London-based and the world’s third largest global energy company BP PLC (BP) announced Friday that will end its planned wind power projects in Britain, India, China and Turkey and instead focus the bulk of its $8 bln renewables spending on the United States.
The decision, notes the Guardian newspaper, is a major blow to the prime minister, Gordon Brown, who has promised to eliminate all impediments to ensure Britain is at the forefront of the green energy revolution. UK aims to supply a third of its electricity from wind by year 2020.
The London-based oil giant will also shelf ideas of building a UK onshore wind farm at the Isle of Grain in Kent and will not bid for any offshore licences. “The best place to get a strong rate of return for wind is the US,” said a BP spokesman. According to the American Wind Energy Association, the U.S. is potentially the largest wind market in the world, with the industry on track to install a total of 7,500 megawatts this year, up from 5,249 in fiscal ’07.

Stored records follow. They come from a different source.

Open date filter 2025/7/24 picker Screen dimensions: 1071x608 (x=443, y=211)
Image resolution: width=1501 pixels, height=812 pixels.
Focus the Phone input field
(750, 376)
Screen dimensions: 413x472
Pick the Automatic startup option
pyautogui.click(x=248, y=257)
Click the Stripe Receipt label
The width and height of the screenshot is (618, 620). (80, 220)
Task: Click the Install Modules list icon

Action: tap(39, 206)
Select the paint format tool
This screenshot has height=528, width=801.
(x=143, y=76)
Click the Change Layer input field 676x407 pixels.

BP’s decision to scrap British renewables plan follows Shell’s (RDS-B) action to sell off its stake in the London Array project off Kent, potentially the world’s largest offshore wind farm.
Shell gave the same reasons as BP for that move, saying the economics of UK wind were poor compared to those onshore across the Atlantic, where president-elect Barack Obama has promised to spend $150 bln over the next decade to kick start a renewable energy revolution.

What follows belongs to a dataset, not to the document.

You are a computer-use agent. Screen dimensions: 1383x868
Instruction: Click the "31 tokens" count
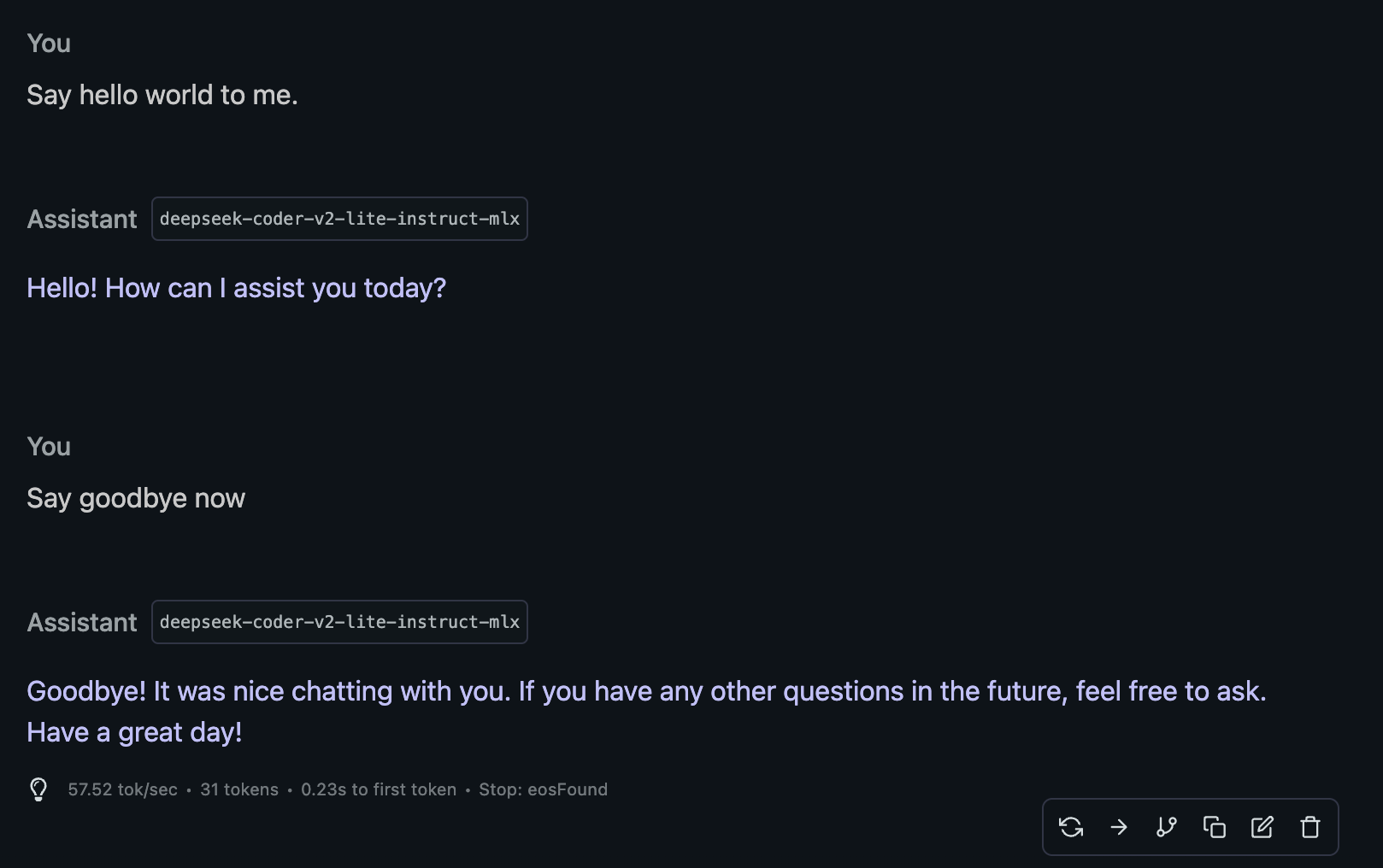point(239,789)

Despite the economic slowdown and deterioration in some markets, demand for more energy continues to grow as populations rise and emerging economies develop. The world’s primary energy consumption increased in fiscal ’07 for the fifth consecutive year. This rise in demand is happening simultaneously with the growing concentration of a majority of oil and gas reserves in relatively few places. Oil is obviously a finite resource. Renewable energy is plentiful.

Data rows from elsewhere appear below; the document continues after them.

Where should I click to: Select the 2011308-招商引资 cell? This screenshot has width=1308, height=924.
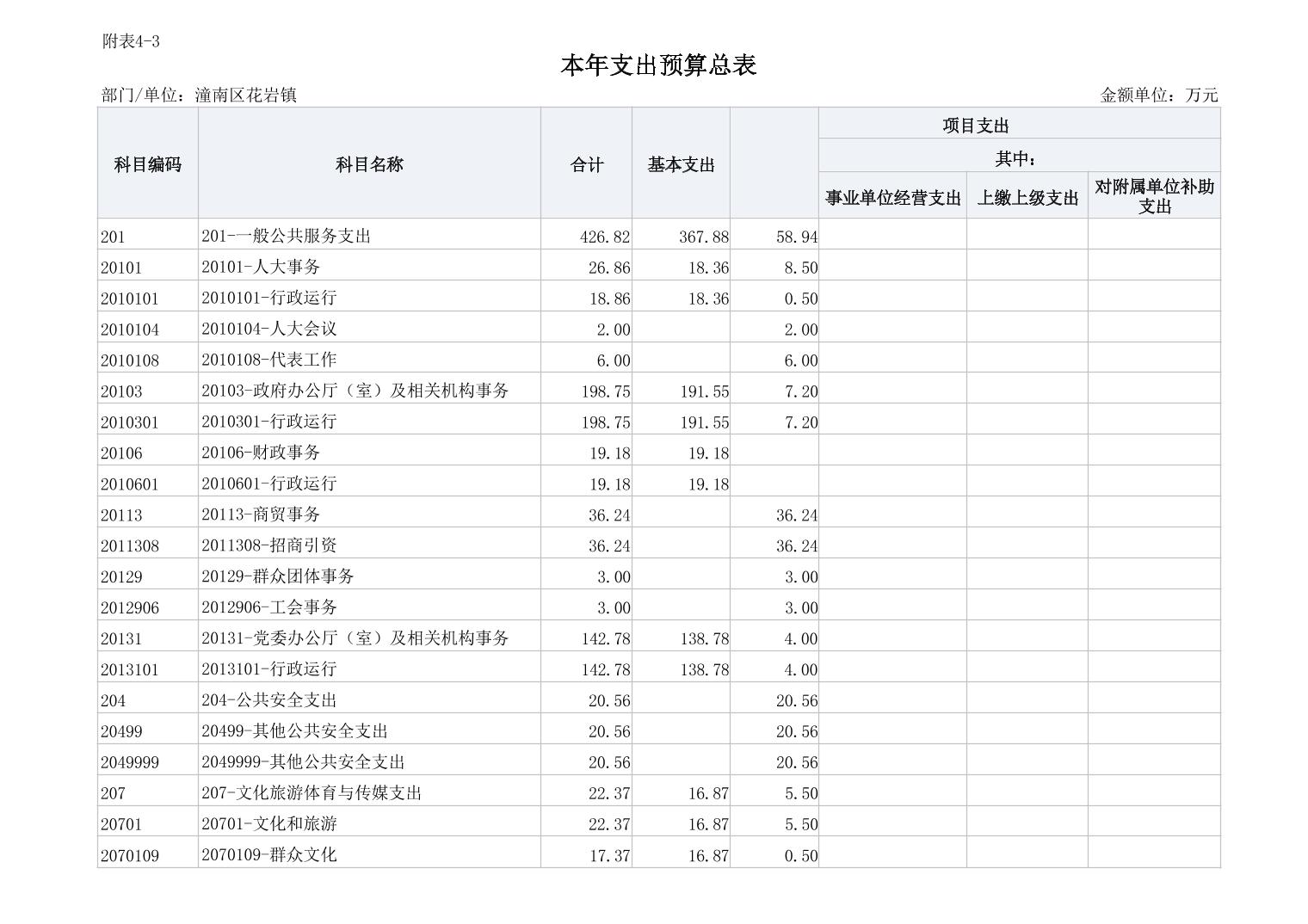[268, 545]
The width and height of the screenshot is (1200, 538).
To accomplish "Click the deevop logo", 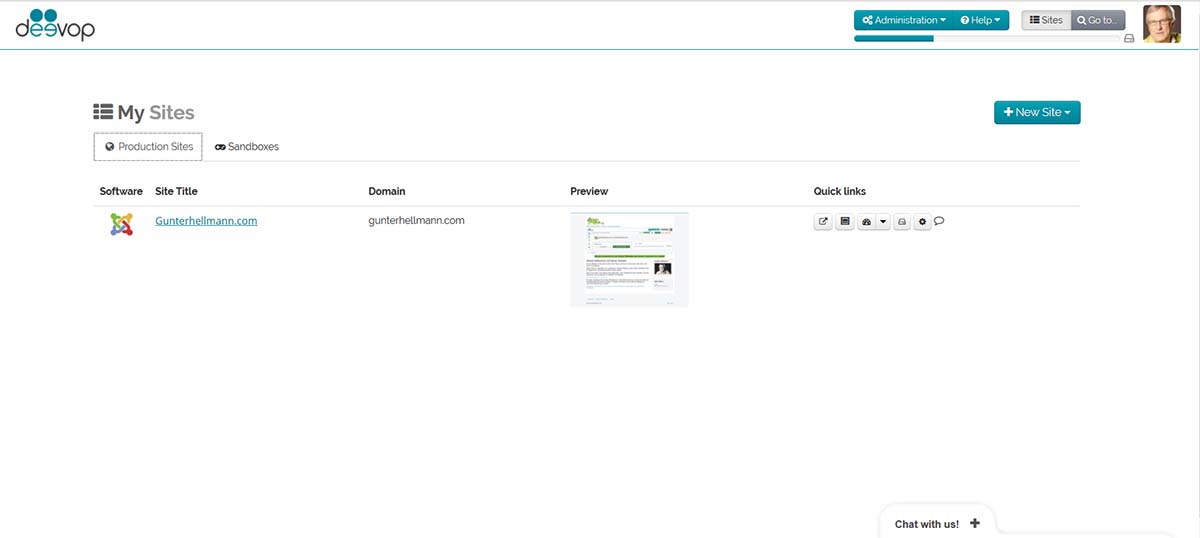I will click(55, 24).
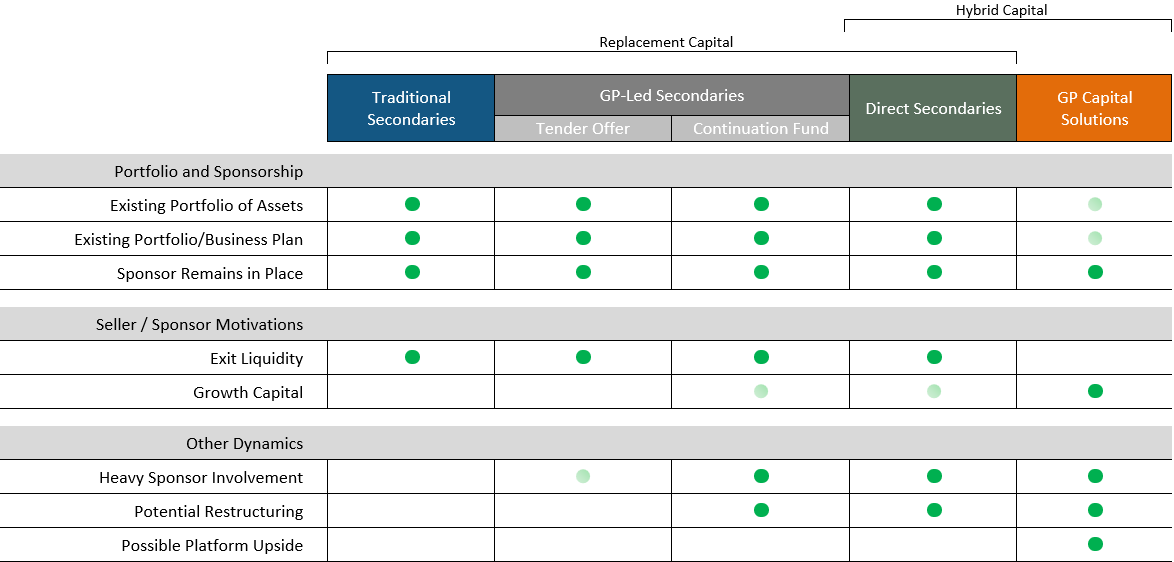Click light Growth Capital dot under Continuation Fund
The height and width of the screenshot is (562, 1174).
click(x=761, y=391)
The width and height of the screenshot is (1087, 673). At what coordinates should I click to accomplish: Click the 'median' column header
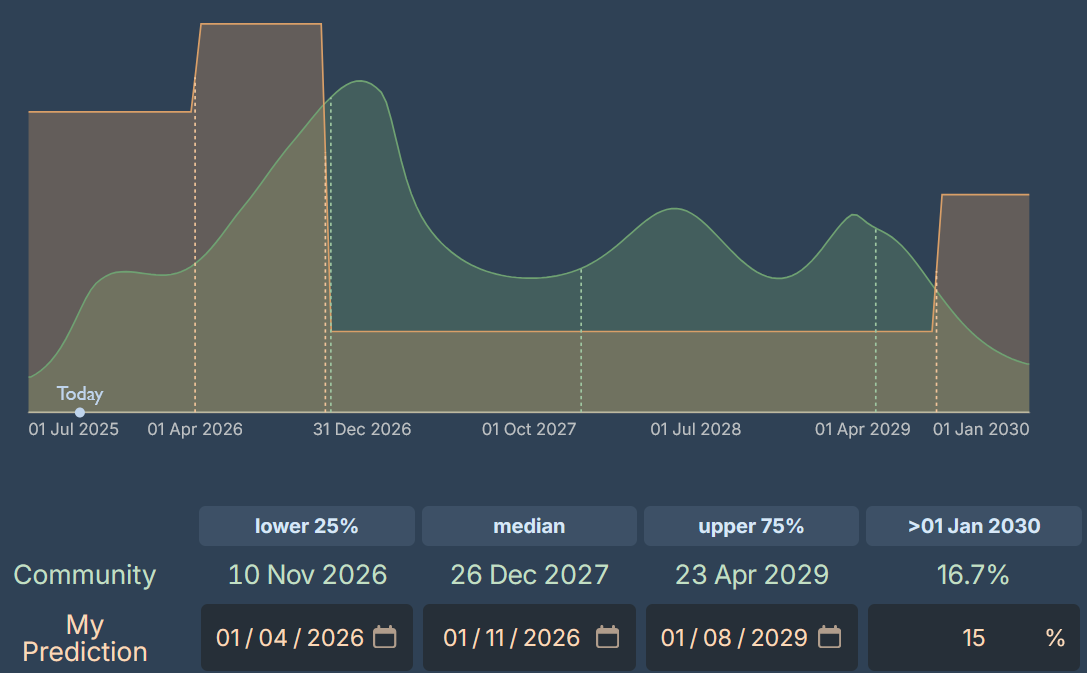[529, 526]

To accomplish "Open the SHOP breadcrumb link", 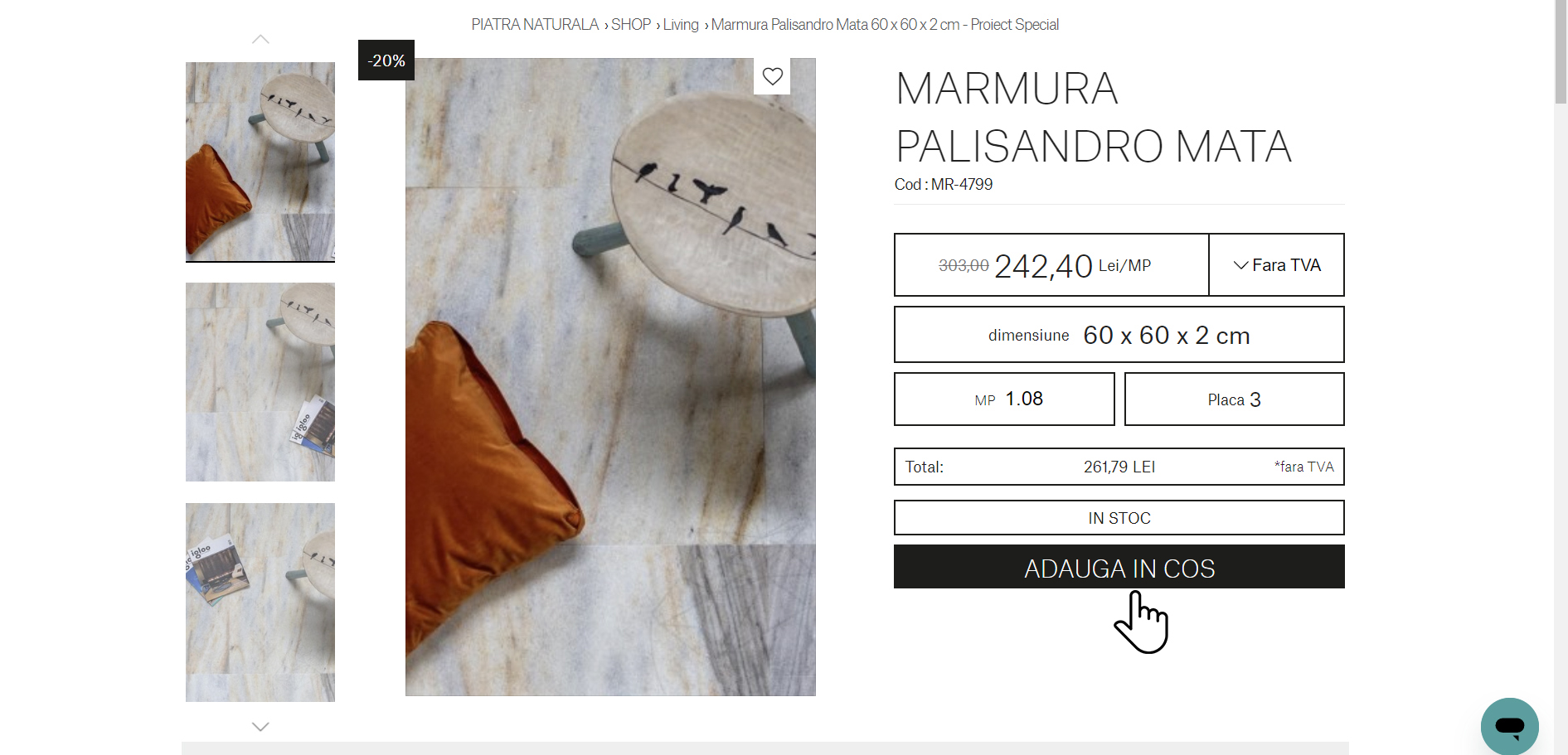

BP plans to spent about $1.5 bln next year on US wind projects and the company is expected to spend the $8 bln up to the year 2015.
On Thursday, China’s largest maker of wind turbines Goldwind Science & Technology Co., said BP Alternative Energy, a company that combines all of BP’s interests and investments in alternative energy projects, had decided to suspend its wind power business in Asia.